The tragic death of fifteen-year-old Vanessa Young did more than send one family into despair. It highlighted serious and life-threatening issues within Canada's drug approval system.

In March 2000, Vanessa died of cardiac arrest in her father's arms. She had been taking Prepulsid (cisapride), a heartburn drug linked to more than 80 deaths in the US and 25 in Canada. A coroner's inquest revealed that Health Canada didn't issue a warning about Prepulsid until Feb. 25, 2000 five weeks after American doctors received theirs. On Aug. 7, 2000, that Canadian manufacturer, Janssen-Ortho Inc., was ordered to stop selling the drug again, several months after it was pulled off American shelves. More than seven million Canadian prescriptions had been written by then.

In this case and others, many have accused Health Canada of not acting quickly enough. In March 2002, a Health Canada spokesperson announced the creation of a new organization to improve drug monitoring. But is this a case of closing the barn door after the animals have already escaped? A big concern remains Canada's drug approval process, the front door through which drugs must pass.

Health Canada does not conduct independent drug studies; it relies on those provided by the drug companies, which are very careful about what aspects of their studies reach public domain.

How Do Drugs Get Approved?

A manufacturer must submit details about a drug's safety and efficacy using results from tissue sample, animal and human studies to Health Canada's Therapeutic Products Directorate. The agency reviews this data, which includes information on side-effects and claims for use. An estimated 10 per cent of all drug submissions are approved. They receive drug identification numbers (DIN) and marketing begins using product literature also approved by Health Canada.

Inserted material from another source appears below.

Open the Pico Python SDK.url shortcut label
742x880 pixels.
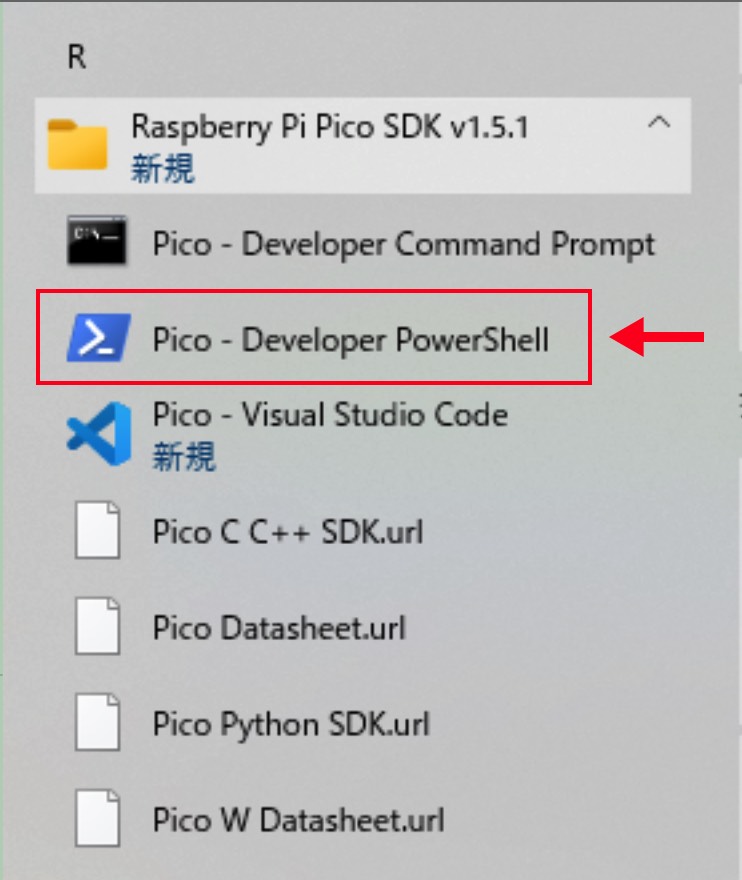pos(291,724)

Ideally, this system would be open and free from conflict of interest. But some experts are raising a red flag. Since the mid-1990s, both the US and Canadian governments have charged the pharmaceutical industry to pay for drug regulation and approval causing an arguably close partnership between drug regulators and manufacturers.

Drug companies fund their own research, which allows them control over what regulators review. Health Canada does not conduct independent drug studies; it relies on those provided by manufacturers. "Clinical trials funded by drug companies are more likely than non-industry funded trials to generate 'scientific evidence' that favours the funding company's product, and the data is more favourably interpreted by those with financial ties related to drug companies," write academics Morgan, Barer and Evans from the University of British Columbia's Centre for Health Services and Policy Research. In their report on how drug companies can manipulate the system for profit, they add, "Drug companies are also very careful about what aspects of their studies reach public domain."

In the US, anyone can access both data submitted to the Food and Drug Administration, as well as unpublished safety and efficacy information.

Pre-approval public meetings are also conducted. However, in Canada, drug decisions are closed door, the information labelled "proprietary" and thus off-limits increasing the possibility of skewed decisions and reducing public confidence.

Another related concern is drug use for children. Most children currently use prescriptions for drugs tested only on adults. Dr. Desmond Bohn of Toronto's Hospital for Sick Children states drug companies should be required to test products on children before going to market (CBC Online Nov. 12, 2002).

Once drugs are approved, less-than-perfect public safeguards exist the focus of another alive article next month. The result: unsafe drugs linger on the market longer than desirable, causing side-effects and deaths. Prepulsid (cisapride) is just one example. The US-based consumer group Public Citizen advises waiting at least five years from the date of marketing to try any new drug unless it is a "breakthrough" drug that offers documented advantages over older drugs. "New" doesn't necessarily equate with "better" as many new drugs are merely reworked versions of others already on the market.